The Border Agency calculated at the time that there were 174,000 immigrants who had overstayed. If Capita could find them, it would be a solid sign of the Government being tough on illegal immigration. Capita tried hard. It sent 39,100 text messages telling recipients that they had to leave as they no longer have the right to remain. The texts set off an avalanche of complaints, including those from people who had lived in the UK legally for years.

So how successful has Capita been, overall? Yesterday, while minds were focused on the Autumn Statement, the Home Office posted online the reply to a Freedom of Information request, which revealed that, after 14 months, the Capita contract had caused 4,160 people to depart these shores. So only about another 170,000 to go.

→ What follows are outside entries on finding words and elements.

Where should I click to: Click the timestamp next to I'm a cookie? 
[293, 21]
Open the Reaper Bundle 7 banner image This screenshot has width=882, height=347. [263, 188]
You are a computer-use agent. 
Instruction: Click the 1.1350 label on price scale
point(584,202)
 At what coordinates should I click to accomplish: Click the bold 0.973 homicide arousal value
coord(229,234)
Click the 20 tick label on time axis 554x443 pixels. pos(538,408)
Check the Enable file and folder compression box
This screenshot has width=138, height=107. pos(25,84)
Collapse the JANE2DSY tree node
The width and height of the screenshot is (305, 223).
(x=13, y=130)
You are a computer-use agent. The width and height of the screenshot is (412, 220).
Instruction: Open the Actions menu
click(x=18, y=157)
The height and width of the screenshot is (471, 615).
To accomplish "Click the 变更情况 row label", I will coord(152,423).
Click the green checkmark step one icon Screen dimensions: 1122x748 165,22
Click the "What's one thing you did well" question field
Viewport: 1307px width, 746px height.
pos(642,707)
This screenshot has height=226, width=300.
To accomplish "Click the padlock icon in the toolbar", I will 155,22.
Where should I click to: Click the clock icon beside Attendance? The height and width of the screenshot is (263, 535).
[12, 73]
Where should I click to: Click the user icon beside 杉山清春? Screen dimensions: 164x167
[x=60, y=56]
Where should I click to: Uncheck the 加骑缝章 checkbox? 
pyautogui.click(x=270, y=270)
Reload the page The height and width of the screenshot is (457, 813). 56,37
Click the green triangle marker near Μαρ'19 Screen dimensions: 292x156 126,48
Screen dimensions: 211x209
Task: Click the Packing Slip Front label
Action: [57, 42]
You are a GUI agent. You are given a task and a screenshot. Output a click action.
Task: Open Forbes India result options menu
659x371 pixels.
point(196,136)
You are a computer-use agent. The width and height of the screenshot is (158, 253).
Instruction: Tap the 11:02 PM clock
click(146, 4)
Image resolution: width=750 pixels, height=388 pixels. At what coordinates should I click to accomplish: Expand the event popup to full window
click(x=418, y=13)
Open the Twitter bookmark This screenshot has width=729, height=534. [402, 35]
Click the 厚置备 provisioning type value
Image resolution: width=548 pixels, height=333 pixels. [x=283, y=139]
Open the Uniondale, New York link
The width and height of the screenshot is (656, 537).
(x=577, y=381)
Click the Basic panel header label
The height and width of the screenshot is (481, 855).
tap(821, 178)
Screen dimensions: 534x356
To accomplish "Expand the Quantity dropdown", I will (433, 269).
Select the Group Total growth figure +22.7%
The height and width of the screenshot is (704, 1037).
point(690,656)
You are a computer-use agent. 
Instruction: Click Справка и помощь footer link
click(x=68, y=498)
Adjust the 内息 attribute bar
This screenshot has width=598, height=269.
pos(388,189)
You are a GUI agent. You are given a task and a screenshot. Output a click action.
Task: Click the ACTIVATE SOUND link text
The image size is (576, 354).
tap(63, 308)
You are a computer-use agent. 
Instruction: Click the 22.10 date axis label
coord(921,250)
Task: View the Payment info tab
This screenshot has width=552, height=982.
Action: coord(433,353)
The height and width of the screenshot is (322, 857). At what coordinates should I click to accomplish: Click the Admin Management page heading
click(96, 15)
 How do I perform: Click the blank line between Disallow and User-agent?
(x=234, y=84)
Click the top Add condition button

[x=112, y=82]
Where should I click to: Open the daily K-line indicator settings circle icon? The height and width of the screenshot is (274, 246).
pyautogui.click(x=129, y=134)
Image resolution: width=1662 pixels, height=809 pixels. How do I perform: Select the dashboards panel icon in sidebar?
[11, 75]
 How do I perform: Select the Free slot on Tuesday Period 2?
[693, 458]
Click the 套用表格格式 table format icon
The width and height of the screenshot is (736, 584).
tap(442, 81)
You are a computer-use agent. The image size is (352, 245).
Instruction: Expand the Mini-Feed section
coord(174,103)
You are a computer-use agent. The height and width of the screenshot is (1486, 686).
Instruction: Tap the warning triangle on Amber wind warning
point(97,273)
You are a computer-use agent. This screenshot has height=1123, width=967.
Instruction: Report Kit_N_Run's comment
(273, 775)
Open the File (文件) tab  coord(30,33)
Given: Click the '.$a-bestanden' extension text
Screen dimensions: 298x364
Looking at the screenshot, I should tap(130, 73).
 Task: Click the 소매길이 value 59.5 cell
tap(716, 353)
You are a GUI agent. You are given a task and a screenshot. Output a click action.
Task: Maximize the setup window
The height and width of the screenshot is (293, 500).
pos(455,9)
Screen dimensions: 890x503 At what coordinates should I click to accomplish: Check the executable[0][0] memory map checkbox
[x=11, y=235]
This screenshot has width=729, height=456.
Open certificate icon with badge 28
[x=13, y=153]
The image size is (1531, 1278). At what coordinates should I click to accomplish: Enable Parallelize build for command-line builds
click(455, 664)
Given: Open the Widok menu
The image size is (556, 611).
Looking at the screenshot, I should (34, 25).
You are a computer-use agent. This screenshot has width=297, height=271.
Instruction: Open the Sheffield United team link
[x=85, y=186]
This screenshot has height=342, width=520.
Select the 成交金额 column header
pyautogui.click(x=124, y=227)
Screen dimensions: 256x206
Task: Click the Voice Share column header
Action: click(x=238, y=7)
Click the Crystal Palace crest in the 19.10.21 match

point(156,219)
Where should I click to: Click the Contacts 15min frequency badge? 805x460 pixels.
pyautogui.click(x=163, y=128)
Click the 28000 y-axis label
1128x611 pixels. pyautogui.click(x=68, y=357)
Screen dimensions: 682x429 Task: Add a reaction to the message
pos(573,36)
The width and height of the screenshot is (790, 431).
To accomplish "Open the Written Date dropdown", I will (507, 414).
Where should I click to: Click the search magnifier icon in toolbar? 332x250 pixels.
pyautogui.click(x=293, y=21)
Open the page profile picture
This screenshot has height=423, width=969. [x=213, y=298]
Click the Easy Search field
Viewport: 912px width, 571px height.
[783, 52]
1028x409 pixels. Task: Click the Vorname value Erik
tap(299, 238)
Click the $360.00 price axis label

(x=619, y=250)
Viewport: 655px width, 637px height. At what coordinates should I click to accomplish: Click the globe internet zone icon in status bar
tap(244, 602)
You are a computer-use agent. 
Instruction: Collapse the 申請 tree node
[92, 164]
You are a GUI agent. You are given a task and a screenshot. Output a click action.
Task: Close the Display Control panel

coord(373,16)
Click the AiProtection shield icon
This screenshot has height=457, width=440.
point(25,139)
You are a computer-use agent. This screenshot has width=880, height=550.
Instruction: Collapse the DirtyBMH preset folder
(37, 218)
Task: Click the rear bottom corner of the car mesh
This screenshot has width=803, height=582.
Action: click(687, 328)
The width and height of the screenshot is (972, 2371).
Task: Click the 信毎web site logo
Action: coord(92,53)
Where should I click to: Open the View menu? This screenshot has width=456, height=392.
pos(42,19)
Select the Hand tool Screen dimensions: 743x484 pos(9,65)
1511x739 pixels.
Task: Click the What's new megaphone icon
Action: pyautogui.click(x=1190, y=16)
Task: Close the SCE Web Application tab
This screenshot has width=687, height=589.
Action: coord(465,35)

The good news is that the contract specified that Capita will be paid by results, which must have saved a pile of money.

Escalating error

“Really glad George Osborne has scrapped Labour’s awful fuel duty escalator that jacked up petrol tax every year,” a tweet from the Conservative Party head office exulted yesterday. The writer is perhaps not old enough to know that the escalator was introduced in March 1993 by a Conservative Chancellor, Norman Lamont, who was assisted by a promising young special adviser, David Cameron.

Norman recycled

One of George Osborne’s advisers made a slip of the tongue when talking about what will happen when paper tax discs for vehicles are abolished. He said that one means of payment open to motorists will be a “direct Tebbit”. Presumably, it involves getting on your bike to hand in the cash at DVLA headquarters.

The never-ending story

A little anniversary passed almost unnoticed last month. It has been four years since the first witness appeared at the first public hearing of the Chilcot Inquiry into the Iraq war, and two years and 10 months since the hearings ended. One day, a report will emerge, though nobody knows when. I notice from a written question in the Lords Hansard that the chairman, Sir John Chilcot, is still paid £790 a day, and the committee members £565 per day, whenever the committee sits. Nice work if you can get it.

Crusaders for decency?

Mark Shenton, the long- standing theatre critic of the Sunday Express, has lost his job, not because the industry is contracting, but, he says, because some 22 years ago, before the internet was invented, a friend took a photograph of him in the nude, which has turned up on a gay website. Shenton’s sexuality is not a secret, but the management of the Sunday Express, owned by Richard Desmond, who made millions from pornography, found the image so “embarrassing” that they have dispensed with Shenton’s services. What sensitive little souls they must be.